Sunday Book Review Roundup


Jill Lapore reviews Wilson (Putnam Adult) by A. Scott Berg in the New Yorker, as does Jeff Shesol for the Washington Post here. Shesol writes,
"The latest attempt to assess — or really, to firmly establish — his significance is “Wilson,” by A. Scott Berg, who won a Pulitzer Prize for his 1998 biography of Charles Lindbergh. Berg likens his approach to impressionism, with its use of “thousands of dabs of paint,” and here he paints a vivid tableau. Indeed, color abounds in this book: Railcars are “furnished with big easy chairs, footstools, and cushions, in rose brocade”; people drink “high tea with yellow Devonshire cream”; Edith Wilson’s bedroom is “decorated in ivory with a pink bedspread.” But the picture Berg is most interested in rendering is, in a way, abstract: the interior Wilson. “I have never seen a book that captured the emotional side of the man,” Berg said in a recent interview. “I wanted to do that book.”"
H-Net offers up several reviews this week. There is a review of The Oxford Handbook of the Cold War (Oxford University Press) edited by Richard H. Immerman and Petra Goedde, and another of Angela Pulley Hudson's Creek Paths and Federal Roads: Indians, Settlers, and Slaves and the Making of the American South (University of North Carolina Press). There is also a review of Katherine A. Scott's Reining in the State: Civil Society and Congress in the Vietnam and Watergate Eras (University Press of Kansas).

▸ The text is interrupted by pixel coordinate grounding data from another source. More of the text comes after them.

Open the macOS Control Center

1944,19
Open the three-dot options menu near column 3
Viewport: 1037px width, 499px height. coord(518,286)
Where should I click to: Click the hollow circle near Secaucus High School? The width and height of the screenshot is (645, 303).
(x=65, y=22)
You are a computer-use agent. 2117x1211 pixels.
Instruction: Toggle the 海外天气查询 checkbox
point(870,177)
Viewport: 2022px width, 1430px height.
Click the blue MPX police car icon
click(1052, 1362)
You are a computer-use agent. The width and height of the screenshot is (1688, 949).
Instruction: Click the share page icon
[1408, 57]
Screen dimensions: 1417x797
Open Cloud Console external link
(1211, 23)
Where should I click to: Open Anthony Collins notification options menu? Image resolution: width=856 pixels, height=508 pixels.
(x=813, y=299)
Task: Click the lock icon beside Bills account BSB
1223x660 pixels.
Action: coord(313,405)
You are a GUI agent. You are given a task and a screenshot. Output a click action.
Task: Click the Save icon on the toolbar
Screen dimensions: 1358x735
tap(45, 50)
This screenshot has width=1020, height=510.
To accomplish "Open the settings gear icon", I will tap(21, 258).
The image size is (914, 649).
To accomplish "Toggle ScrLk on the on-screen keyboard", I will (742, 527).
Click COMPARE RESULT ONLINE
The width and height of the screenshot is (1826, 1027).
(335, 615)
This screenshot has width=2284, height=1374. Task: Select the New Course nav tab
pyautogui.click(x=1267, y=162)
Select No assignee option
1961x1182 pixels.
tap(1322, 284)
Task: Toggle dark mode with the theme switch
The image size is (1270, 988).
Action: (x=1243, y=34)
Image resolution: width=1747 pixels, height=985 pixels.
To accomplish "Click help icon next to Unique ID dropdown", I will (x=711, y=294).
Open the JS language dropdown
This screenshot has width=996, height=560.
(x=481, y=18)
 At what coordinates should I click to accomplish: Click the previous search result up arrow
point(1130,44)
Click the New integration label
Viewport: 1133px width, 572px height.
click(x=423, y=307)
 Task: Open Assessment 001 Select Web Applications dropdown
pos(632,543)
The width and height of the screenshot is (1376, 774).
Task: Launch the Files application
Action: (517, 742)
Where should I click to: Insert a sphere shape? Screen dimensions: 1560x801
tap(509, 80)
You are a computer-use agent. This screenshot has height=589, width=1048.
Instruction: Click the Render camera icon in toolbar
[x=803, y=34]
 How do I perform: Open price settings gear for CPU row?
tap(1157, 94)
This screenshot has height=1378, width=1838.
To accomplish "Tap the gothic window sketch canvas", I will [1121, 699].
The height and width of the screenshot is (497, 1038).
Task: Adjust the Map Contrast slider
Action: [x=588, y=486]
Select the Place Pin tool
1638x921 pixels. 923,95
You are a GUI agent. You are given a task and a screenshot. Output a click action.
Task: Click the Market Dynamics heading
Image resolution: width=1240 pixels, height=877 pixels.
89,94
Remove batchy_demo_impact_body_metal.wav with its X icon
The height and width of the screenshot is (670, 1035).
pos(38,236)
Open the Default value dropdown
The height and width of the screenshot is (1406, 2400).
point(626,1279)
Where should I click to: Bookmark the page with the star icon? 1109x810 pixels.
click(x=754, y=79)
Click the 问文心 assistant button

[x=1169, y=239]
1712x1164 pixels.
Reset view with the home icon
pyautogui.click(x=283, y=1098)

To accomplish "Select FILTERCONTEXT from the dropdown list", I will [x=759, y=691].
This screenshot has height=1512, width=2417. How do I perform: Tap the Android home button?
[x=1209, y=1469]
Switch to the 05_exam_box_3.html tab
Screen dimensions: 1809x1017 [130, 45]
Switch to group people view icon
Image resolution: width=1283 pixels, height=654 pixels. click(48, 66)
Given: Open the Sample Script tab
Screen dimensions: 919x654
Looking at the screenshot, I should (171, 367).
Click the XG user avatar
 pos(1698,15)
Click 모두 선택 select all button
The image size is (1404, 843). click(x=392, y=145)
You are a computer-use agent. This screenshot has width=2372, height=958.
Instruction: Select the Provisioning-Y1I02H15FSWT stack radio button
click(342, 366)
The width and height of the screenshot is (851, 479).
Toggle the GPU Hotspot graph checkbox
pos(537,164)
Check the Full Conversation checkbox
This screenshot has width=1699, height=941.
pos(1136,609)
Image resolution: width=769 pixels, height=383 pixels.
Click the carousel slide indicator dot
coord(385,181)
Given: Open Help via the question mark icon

In the latest volume of Slavery & Abolition: A Journal of Slave and Post-Slave Studies, Alfred Brophy thoughtfully reviews Andrew Fede's Roadblocks to Freedom: Slavery and Manumission in the United States South (Quid Pro Books), "a study of statutes and appellate opinions in the southern states from Revolution to Civil War that hindered slaves who were seeking freedom."

In the New York Review of Books Nicolas Lemann writes about "The New Deal We Didn’t Know," in his review of Fear Itself: The New Deal and the Origins of Our Time (Liveright) by Ira Katznelson. Lemann writes,
"Another difference between Fear Itself and most of the familiar histories of the New Deal is that Katznelson thinks like a political scientist. That means that, although he defines the period presidentially, as the twenty years when Franklin Roosevelt and Harry Truman were in the White House, Roosevelt and Truman themselves are spectral presences. They are not the primary determiners of the course of government, and Katznelson has no interest in their personal qualities or their methods of leadership. Instead his focus is on Congress and government agencies, and more broadly on political systems, voting, and interest groups. This gives Fear Itself the feeling of a fresh look at a familiar story; what Katznelson loses in ignoring the inherent force of the hero narrative, he gains in being able to make an argument that largely ignores the presidency."
Back in August we noted a review of The Great Dissent: How Oliver Wendell Holmes Changes His Mind – and Changed the History of Free Speech in America (Metropolitan) by Thomas Healy. This week the Washington Post reviewed the book.

Similarly, last week we noted several reviews of For Discrimination: Race, Affirmative Action, and the Law (Pantheon) by Randall Kennedy. This week the New York Review of Books adds another.

And finally, if you're interested in what Slate is suggesting as "the perfect reading material for the college-bound"--including the Federalist Papers--you can find their lengthy and diverse list here.